Exactly the lines from the line containing "biography (163, 2290)" through the last line of the entries below should appear in the answer, reproduced verbatim.

[Collected data entries]
# # # #

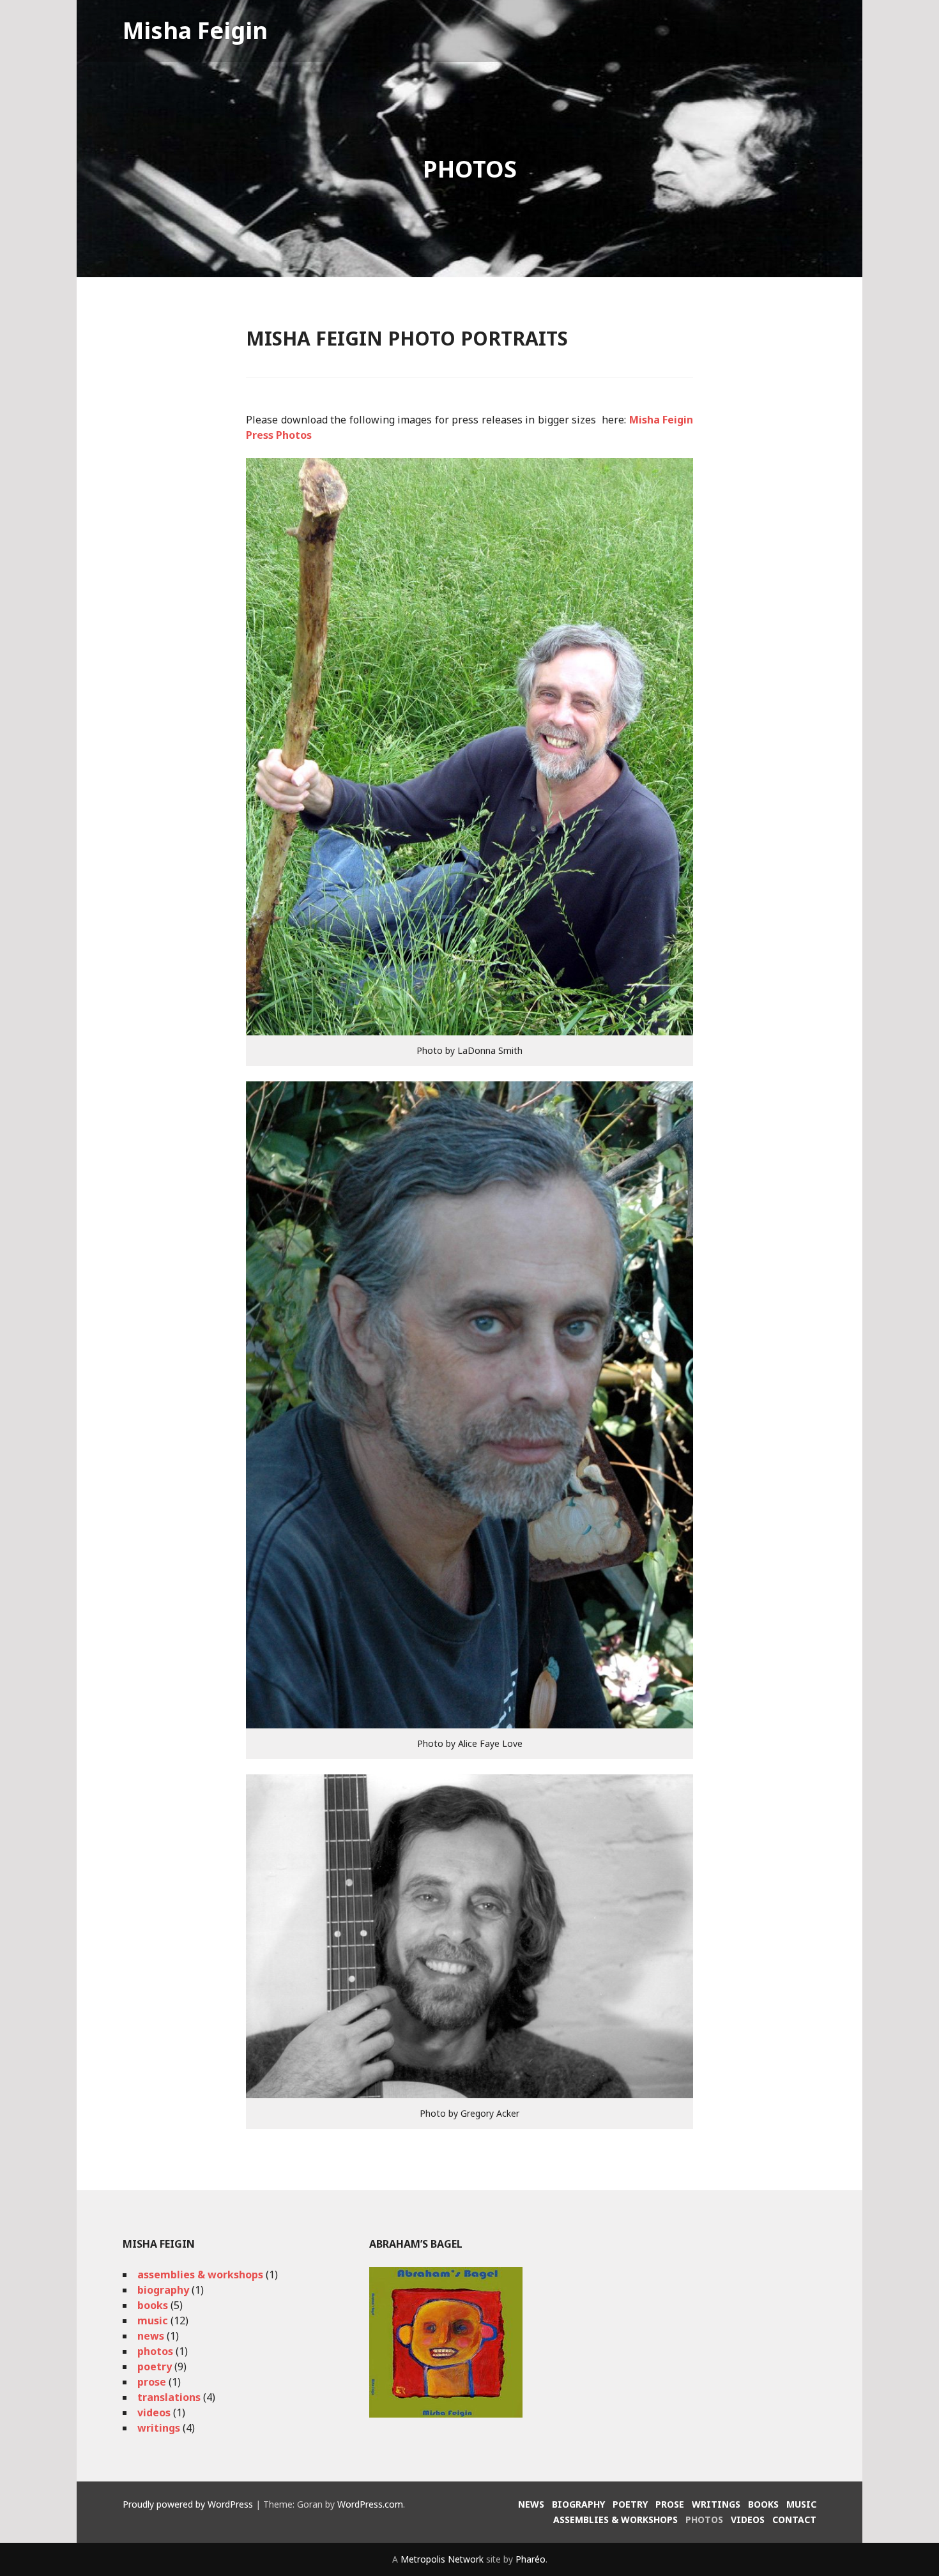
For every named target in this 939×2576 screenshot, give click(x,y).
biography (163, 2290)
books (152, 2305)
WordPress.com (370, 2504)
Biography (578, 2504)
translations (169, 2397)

# # # #

# SOLUTION TO THE PROBLEM
biography (163, 2290)
books (152, 2305)
WordPress.com (370, 2504)
Biography (578, 2504)
translations (169, 2397)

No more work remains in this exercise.